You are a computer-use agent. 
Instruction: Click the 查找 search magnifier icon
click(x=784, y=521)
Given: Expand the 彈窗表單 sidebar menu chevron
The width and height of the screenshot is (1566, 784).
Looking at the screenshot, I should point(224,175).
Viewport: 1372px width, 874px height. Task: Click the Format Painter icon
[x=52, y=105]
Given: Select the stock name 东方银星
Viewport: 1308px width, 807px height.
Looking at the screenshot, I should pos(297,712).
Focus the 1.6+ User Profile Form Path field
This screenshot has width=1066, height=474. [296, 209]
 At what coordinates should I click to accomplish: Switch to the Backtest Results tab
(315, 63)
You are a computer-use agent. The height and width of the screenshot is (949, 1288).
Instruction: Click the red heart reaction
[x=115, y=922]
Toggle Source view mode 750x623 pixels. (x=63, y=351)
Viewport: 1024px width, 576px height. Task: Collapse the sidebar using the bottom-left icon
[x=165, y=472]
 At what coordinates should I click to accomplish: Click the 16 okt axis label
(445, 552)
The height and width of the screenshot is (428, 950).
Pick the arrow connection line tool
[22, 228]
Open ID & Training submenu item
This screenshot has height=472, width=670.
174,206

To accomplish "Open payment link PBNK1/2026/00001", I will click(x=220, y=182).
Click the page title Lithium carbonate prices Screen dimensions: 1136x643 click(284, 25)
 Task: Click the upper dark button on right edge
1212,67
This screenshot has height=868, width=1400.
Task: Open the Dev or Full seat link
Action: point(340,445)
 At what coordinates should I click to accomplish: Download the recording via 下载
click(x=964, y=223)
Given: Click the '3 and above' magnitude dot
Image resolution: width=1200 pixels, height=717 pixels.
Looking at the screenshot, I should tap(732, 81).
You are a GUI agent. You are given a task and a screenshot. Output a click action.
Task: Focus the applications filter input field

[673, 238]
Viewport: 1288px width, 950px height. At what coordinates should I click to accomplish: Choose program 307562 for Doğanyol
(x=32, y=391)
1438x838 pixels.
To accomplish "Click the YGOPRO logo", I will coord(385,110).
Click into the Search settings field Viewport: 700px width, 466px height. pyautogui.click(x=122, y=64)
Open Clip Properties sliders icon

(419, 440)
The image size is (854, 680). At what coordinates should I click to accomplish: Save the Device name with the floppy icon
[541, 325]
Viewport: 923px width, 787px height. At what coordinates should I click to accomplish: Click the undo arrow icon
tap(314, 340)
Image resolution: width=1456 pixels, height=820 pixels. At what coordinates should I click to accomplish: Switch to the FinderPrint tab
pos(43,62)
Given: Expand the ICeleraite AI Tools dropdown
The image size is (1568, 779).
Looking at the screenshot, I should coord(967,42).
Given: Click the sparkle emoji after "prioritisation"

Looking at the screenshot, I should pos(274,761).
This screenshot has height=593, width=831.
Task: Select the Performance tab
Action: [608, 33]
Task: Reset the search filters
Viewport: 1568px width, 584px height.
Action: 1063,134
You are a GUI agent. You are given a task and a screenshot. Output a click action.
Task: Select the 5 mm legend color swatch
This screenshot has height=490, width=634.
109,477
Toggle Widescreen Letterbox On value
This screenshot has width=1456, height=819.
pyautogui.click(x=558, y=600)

*The exercise*.
Copy every one of the lines above, character for character.

*Response for this exercise*.
You are a computer-use agent. 
Instruction: Click the 查找 search magnifier icon
click(x=784, y=521)
Given: Expand the 彈窗表單 sidebar menu chevron
The width and height of the screenshot is (1566, 784).
Looking at the screenshot, I should point(224,175).
Viewport: 1372px width, 874px height. Task: Click the Format Painter icon
[x=52, y=105]
Given: Select the stock name 东方银星
Viewport: 1308px width, 807px height.
Looking at the screenshot, I should pos(297,712).
Focus the 1.6+ User Profile Form Path field
This screenshot has width=1066, height=474. [296, 209]
 At what coordinates should I click to accomplish: Switch to the Backtest Results tab
(315, 63)
You are a computer-use agent. The height and width of the screenshot is (949, 1288).
Instruction: Click the red heart reaction
[x=115, y=922]
Toggle Source view mode 750x623 pixels. (x=63, y=351)
Viewport: 1024px width, 576px height. Task: Collapse the sidebar using the bottom-left icon
[x=165, y=472]
 At what coordinates should I click to accomplish: Click the 16 okt axis label
(445, 552)
The height and width of the screenshot is (428, 950).
Pick the arrow connection line tool
[22, 228]
Open ID & Training submenu item
This screenshot has height=472, width=670.
174,206

To accomplish "Open payment link PBNK1/2026/00001", I will click(x=220, y=182).
Click the page title Lithium carbonate prices Screen dimensions: 1136x643 click(284, 25)
 Task: Click the upper dark button on right edge
1212,67
This screenshot has height=868, width=1400.
Task: Open the Dev or Full seat link
Action: point(340,445)
 At what coordinates should I click to accomplish: Download the recording via 下载
click(x=964, y=223)
Given: Click the '3 and above' magnitude dot
Image resolution: width=1200 pixels, height=717 pixels.
Looking at the screenshot, I should tap(732, 81).
You are a GUI agent. You are given a task and a screenshot. Output a click action.
Task: Focus the applications filter input field

[673, 238]
Viewport: 1288px width, 950px height. At what coordinates should I click to accomplish: Choose program 307562 for Doğanyol
(x=32, y=391)
1438x838 pixels.
To accomplish "Click the YGOPRO logo", I will coord(385,110).
Click into the Search settings field Viewport: 700px width, 466px height. pyautogui.click(x=122, y=64)
Open Clip Properties sliders icon

(419, 440)
The image size is (854, 680). At what coordinates should I click to accomplish: Save the Device name with the floppy icon
[541, 325]
Viewport: 923px width, 787px height. At what coordinates should I click to accomplish: Click the undo arrow icon
tap(314, 340)
Image resolution: width=1456 pixels, height=820 pixels. At what coordinates should I click to accomplish: Switch to the FinderPrint tab
pos(43,62)
Given: Expand the ICeleraite AI Tools dropdown
The image size is (1568, 779).
Looking at the screenshot, I should coord(967,42).
Given: Click the sparkle emoji after "prioritisation"

Looking at the screenshot, I should pos(274,761).
This screenshot has height=593, width=831.
Task: Select the Performance tab
Action: [608, 33]
Task: Reset the search filters
Viewport: 1568px width, 584px height.
Action: 1063,134
You are a GUI agent. You are given a task and a screenshot. Output a click action.
Task: Select the 5 mm legend color swatch
This screenshot has height=490, width=634.
109,477
Toggle Widescreen Letterbox On value
This screenshot has width=1456, height=819.
pyautogui.click(x=558, y=600)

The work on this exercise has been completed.